Monday, Mar. 23, 1936

Ravages of Hydrophobia

Kenneth McKellar was born in Alabama. But Tennessee has been sending him to the U. S. Senate for the past 20 years. As far as Kenneth McKellar is concerned, nothing is too good for Tennessee. Therefore last week ruddy-faced, mop-haired Senator McKellar unstintedly gave heart and tongue to the aid of those Tennesseans who live in his hometown of Memphis.

Occasion for Senator McKellar's effort was a few brief remarks made in the Senate month ago by Republican Hastings of Delaware in the course of a general attack on PWA. The Press had poked fun at PWA plans to build Memphis a $25,000 dog pound--according to the architects' drawing, a handsome concrete building resembling a public library, equipped "with shower baths, exercise runways and individual pens supplied with fresh straw bedding daily." Senator Hastings had wrathfully declared: "These dogs are not valuable dogs.
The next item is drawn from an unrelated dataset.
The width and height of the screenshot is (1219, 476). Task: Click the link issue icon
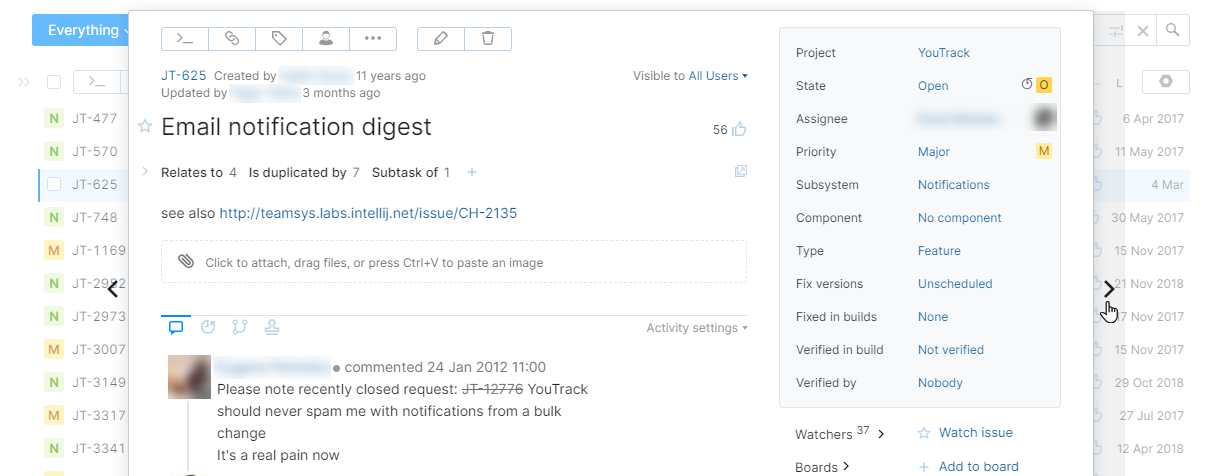[x=232, y=39]
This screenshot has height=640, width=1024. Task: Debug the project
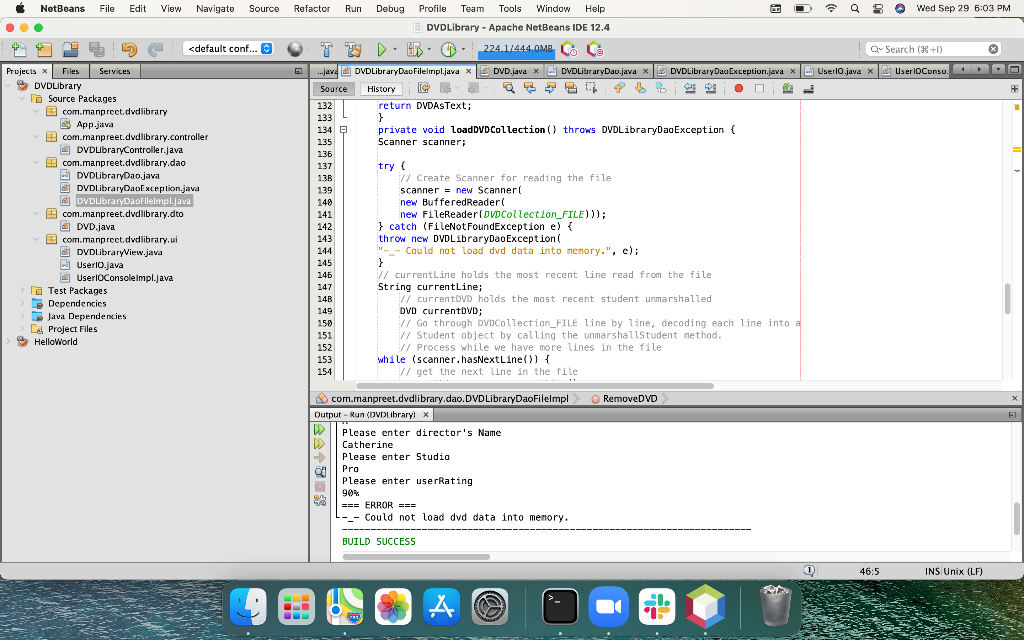[414, 47]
These are just stray dogs. If the owner does not claim them in three days, after they have had a bath and a night's rest, they are taken into a gas chamber, and the gas is turned on and they are killed."

Opening his reply to this libel, Senator McKellar first made the facts plain by reading a letter from Mayor Watkins

Overton of Memphis. Wrote Mayor Overton:

". . . The City of Memphis sponsored the project and accepts full responsibility. . . . For years the newspapers were insisting that we do something. Hundreds of children in our city were bitten by rabid dogs. . . . Six horrible deaths have occurred in the last three years. . . . We are constructing this dog pound in order to have a place as headquarters for our campaign against rabies. . . . All modern and progressive cities have dog pounds."

Then Senator McKellar cut loose on his own account: "Mr. President, the incident shows to what extremes of partisanship even United States Senators can go. I myself am a partisan, but I hope that in all my partisanship I have never wantonly attacked, as has the senior Senator from Delaware, a project intended to protect human beings from death by rabies. Of all the horrible deaths in the world, I am told that a death caused from the bite of a mad dog is the most horrible. I cannot conceive how any man in the Senate or any newspaper would be willing to make fun of, to cast aspersions on and to utter jibes at efforts of the government of a great city, aided by the national Government, to protect its citizens, and especially the women and children, from the ravages of hydrophobia."

At this point Senator McKellar's good nature got the better of him. Concluded he: "As vitriolic as is the senior Senator from Delaware, I would not have him bitten by a mad dog for anything on earth, and I hope his city will protect the senior Senator from Delaware from rabies."